<<<<

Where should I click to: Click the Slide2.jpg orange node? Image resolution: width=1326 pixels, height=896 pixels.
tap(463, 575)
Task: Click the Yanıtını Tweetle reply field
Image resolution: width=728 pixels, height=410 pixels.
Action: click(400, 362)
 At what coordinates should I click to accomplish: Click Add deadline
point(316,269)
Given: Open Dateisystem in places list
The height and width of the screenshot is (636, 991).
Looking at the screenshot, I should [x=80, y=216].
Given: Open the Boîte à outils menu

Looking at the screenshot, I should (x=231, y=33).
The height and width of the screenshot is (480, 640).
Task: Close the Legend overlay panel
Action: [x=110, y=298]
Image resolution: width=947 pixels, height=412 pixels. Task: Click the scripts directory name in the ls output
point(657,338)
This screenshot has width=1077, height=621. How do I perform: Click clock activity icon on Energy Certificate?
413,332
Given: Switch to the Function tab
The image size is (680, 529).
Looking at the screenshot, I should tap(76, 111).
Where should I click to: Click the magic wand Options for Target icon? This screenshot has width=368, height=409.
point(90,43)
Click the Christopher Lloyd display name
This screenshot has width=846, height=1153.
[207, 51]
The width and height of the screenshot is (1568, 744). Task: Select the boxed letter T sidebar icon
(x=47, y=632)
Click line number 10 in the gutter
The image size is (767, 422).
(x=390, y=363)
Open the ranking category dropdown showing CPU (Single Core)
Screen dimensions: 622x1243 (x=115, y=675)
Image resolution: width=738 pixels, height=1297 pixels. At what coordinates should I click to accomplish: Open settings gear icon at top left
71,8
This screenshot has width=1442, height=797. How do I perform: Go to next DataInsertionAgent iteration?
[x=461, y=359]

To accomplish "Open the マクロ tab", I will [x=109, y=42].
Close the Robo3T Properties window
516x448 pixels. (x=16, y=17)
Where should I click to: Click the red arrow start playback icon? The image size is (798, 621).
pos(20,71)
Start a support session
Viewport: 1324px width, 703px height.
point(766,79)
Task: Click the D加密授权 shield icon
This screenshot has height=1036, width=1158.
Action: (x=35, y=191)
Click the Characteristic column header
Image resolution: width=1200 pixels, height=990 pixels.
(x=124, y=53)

>>>>

Exercise:
Go through the records and output them all, word for word.

Solution to the problem:
Where should I click to: Click the Slide2.jpg orange node? Image resolution: width=1326 pixels, height=896 pixels.
tap(463, 575)
Task: Click the Yanıtını Tweetle reply field
Image resolution: width=728 pixels, height=410 pixels.
Action: click(400, 362)
 At what coordinates should I click to accomplish: Click Add deadline
point(316,269)
Given: Open Dateisystem in places list
The height and width of the screenshot is (636, 991).
Looking at the screenshot, I should [x=80, y=216].
Given: Open the Boîte à outils menu

Looking at the screenshot, I should (x=231, y=33).
The height and width of the screenshot is (480, 640).
Task: Close the Legend overlay panel
Action: [x=110, y=298]
Image resolution: width=947 pixels, height=412 pixels. Task: Click the scripts directory name in the ls output
point(657,338)
This screenshot has width=1077, height=621. How do I perform: Click clock activity icon on Energy Certificate?
413,332
Given: Switch to the Function tab
The image size is (680, 529).
Looking at the screenshot, I should tap(76, 111).
Where should I click to: Click the magic wand Options for Target icon? This screenshot has width=368, height=409.
point(90,43)
Click the Christopher Lloyd display name
This screenshot has width=846, height=1153.
[207, 51]
The width and height of the screenshot is (1568, 744). Task: Select the boxed letter T sidebar icon
(x=47, y=632)
Click line number 10 in the gutter
The image size is (767, 422).
(x=390, y=363)
Open the ranking category dropdown showing CPU (Single Core)
Screen dimensions: 622x1243 (x=115, y=675)
Image resolution: width=738 pixels, height=1297 pixels. At what coordinates should I click to accomplish: Open settings gear icon at top left
71,8
This screenshot has width=1442, height=797. How do I perform: Go to next DataInsertionAgent iteration?
[x=461, y=359]

To accomplish "Open the マクロ tab", I will [x=109, y=42].
Close the Robo3T Properties window
516x448 pixels. (x=16, y=17)
Where should I click to: Click the red arrow start playback icon? The image size is (798, 621).
pos(20,71)
Start a support session
Viewport: 1324px width, 703px height.
point(766,79)
Task: Click the D加密授权 shield icon
This screenshot has height=1036, width=1158.
Action: (x=35, y=191)
Click the Characteristic column header
Image resolution: width=1200 pixels, height=990 pixels.
(x=124, y=53)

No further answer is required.